What’s next for inflation? The leading contributors to inflation are food- and energy-related costs, including gas, used cars and trucks, and food staples. February’s year-over-year Consumer Price Index (CPI), the most-often cited measure of inflation, came in at 7.9%, an increase of .40%. There are some concerns that economic sanctions levied against Russia – including the banning of all oil imports – will contribute to immediate-term inflationary pressures at home. We’ll be closely watching CPI over the next few months to see what impact sanctions and likely higher interest rates may have on inflation’s momentum.


February saw more red than green again as stocks were whipsawed by the Russian invasion of Ukraine and the anticipated interest rate hike in March.

Sector Performance

Energy continues to outpace all other sectors, adding another 7.13% in February to finish up 27.59% year-to-date. However, with sanctions set to fall into place, it bears watching to see if Energy stocks can continue to outperform the broader market.

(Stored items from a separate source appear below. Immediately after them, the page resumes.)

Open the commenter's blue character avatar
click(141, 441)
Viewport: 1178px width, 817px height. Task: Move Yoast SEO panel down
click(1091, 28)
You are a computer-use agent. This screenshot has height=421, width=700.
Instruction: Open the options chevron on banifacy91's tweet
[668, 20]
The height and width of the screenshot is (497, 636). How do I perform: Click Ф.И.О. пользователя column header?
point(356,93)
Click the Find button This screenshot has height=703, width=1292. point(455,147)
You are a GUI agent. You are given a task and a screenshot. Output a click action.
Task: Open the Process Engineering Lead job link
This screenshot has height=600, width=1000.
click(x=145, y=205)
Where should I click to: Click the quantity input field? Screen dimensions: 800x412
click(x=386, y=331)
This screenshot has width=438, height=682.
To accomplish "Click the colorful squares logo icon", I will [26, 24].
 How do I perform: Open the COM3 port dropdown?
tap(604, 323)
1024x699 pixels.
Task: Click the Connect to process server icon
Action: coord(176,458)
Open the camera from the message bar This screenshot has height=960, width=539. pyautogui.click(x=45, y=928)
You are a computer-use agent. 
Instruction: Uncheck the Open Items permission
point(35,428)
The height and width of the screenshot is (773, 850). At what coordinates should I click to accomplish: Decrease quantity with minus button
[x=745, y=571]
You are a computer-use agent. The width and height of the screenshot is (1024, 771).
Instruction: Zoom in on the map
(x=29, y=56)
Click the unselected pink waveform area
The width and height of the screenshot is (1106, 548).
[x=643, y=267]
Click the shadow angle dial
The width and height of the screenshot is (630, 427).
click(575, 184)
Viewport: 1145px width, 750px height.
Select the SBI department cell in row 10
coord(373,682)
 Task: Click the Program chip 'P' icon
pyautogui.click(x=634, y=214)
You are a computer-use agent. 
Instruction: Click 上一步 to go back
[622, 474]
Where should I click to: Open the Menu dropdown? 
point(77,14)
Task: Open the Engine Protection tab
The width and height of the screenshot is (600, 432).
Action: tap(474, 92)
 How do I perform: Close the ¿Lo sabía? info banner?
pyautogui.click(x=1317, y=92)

The Energy sector contains stocks like Chevron, Exxon Mobil, and ConocoPhillips.


US government bonds offered some safe haven from the rockier equities markets, ending February essentially flat. The anticipated interest rate hike sometime in March has likely contributed to negative performance year-to-date.

Economic Update

Economic fundamentals remain strong. In spite of volatility, the economy is exhibiting several positive indicators:

  • Unemployment continues to improve, falling to 3.8%
  • Job creation has been robust, with another 678,000 jobs created in February
  • The US is the only G7 country back to its pre-pandemic GDP

Inflation and supply chain concerns have overshadowed what has otherwise been a robust turnaround by the US economy in terms of GDP. GDP stands for gross domestic product and it’s a reliable measure for the productivity of a given country.

Past performance shown is not indicative of future results, which could differ substantially. No investment strategy or risk management technique can guarantee returns or eliminate risk in any market environment.  All investments include a risk of loss that clients should be prepared to bear. The principal risks of The Clifford Group strategies are disclosed in the publicly available Form ADV Part 2A.